Exercise task
Copy every one of the rows below line for line, altering nothing.

Target position records:
▽
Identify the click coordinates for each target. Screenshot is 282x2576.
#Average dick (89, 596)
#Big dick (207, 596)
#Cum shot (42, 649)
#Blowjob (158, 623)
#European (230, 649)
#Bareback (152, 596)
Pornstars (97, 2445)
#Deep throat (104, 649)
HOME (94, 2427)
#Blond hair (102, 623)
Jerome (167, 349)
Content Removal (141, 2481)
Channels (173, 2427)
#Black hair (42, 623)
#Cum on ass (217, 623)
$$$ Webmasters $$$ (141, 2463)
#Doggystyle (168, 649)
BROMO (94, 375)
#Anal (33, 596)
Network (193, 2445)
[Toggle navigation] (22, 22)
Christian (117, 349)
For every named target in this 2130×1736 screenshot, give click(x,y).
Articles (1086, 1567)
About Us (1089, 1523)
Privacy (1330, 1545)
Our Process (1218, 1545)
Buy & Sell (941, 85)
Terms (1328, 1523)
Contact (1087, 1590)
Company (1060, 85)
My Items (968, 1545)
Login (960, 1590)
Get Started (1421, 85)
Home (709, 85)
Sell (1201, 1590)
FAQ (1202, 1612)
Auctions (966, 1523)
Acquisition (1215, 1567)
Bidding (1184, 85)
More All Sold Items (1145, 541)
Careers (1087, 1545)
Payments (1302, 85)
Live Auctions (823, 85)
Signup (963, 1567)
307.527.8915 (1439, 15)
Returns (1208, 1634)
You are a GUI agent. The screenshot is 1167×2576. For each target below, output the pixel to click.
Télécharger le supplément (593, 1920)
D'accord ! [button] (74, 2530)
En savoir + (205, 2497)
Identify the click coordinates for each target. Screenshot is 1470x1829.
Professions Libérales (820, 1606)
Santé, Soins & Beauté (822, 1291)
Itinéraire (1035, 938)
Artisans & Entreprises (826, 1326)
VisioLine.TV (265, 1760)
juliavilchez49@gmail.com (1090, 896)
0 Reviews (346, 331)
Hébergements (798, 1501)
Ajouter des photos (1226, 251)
△
The response
Identify the click coordinates for each target. Screenshot is 282x2576.
#Average dick (89, 596)
#Big dick (207, 596)
#Cum shot (42, 649)
#Blowjob (158, 623)
#European (230, 649)
#Bareback (152, 596)
Pornstars (97, 2445)
#Deep throat (104, 649)
HOME (94, 2427)
#Blond hair (102, 623)
Jerome (167, 349)
Content Removal (141, 2481)
Channels (173, 2427)
#Black hair (42, 623)
#Cum on ass (217, 623)
$$$ Webmasters $$$ (141, 2463)
#Doggystyle (168, 649)
BROMO (94, 375)
#Anal (33, 596)
Network (193, 2445)
[Toggle navigation] (22, 22)
Christian (117, 349)
For every named target in this 2130×1736 screenshot, give click(x,y).
Articles (1086, 1567)
About Us (1089, 1523)
Privacy (1330, 1545)
Our Process (1218, 1545)
Buy & Sell (941, 85)
Terms (1328, 1523)
Contact (1087, 1590)
Company (1060, 85)
My Items (968, 1545)
Login (960, 1590)
Get Started (1421, 85)
Home (709, 85)
Sell (1201, 1590)
FAQ (1202, 1612)
Auctions (966, 1523)
Acquisition (1215, 1567)
Bidding (1184, 85)
More All Sold Items (1145, 541)
Careers (1087, 1545)
Payments (1302, 85)
Live Auctions (823, 85)
Signup (963, 1567)
307.527.8915 (1439, 15)
Returns (1208, 1634)
You are a GUI agent. The screenshot is 1167×2576. For each target below, output the pixel to click.
Télécharger le supplément (593, 1920)
D'accord ! [button] (74, 2530)
En savoir + (205, 2497)
Identify the click coordinates for each target. Screenshot is 1470x1829.
Professions Libérales (820, 1606)
Santé, Soins & Beauté (822, 1291)
Itinéraire (1035, 938)
Artisans & Entreprises (826, 1326)
VisioLine.TV (265, 1760)
juliavilchez49@gmail.com (1090, 896)
0 Reviews (346, 331)
Hébergements (798, 1501)
Ajouter des photos (1226, 251)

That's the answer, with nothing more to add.